Part One
Origin of the Idea of Being
CHAPTER 1
Fact: we think being in all its universality
398. I begin with a simple, very obvious fact, the study of which forms the whole theory of this book: we think being in a universal mode.
This fact, no matter how we explain it, cannot be called into doubt.
To think being in a universal mode simply means thinking of the quality common to all things, while ignoring all other qualities, generic, specific or proper. I can will to fix my attention on one element of a thing rather than on another, and in concentrating exclusively on being, the quality common to all things, I am said to be thinking being in all its universality.
To deny that we can direct our attention to being as common to all things, while ignoring or rather abstracting from all their other qualities, contradicts what is attested by ordinary observation of our own actions; it would mean contradicting common sense and violating ordinary speech.
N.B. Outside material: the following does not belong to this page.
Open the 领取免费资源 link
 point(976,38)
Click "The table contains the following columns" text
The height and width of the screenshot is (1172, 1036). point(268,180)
When I say: reason is proper to humans, who have feeling in common with animals, and vegetable life in common with plants, but being in common with everything, I am considering this common being independently of everything else. If humans did not have the ability to think being separately from everything else, this statement would be impossible.
This fact is so obvious that to mention it would be sufficient, if it were not for the doubt prevalent in modern thinking. Yet it is the extremely simple foundation of the entire theory of the origin of ideas.
399. To think being in a universal mode means that we have the idea of being
in all its universality, or at least presupposes that we have it; without the
idea of being, we cannot think being.
Our task, then, is to identify the origin of this idea. But if we are to discover
its source, we must first examine its nature and character.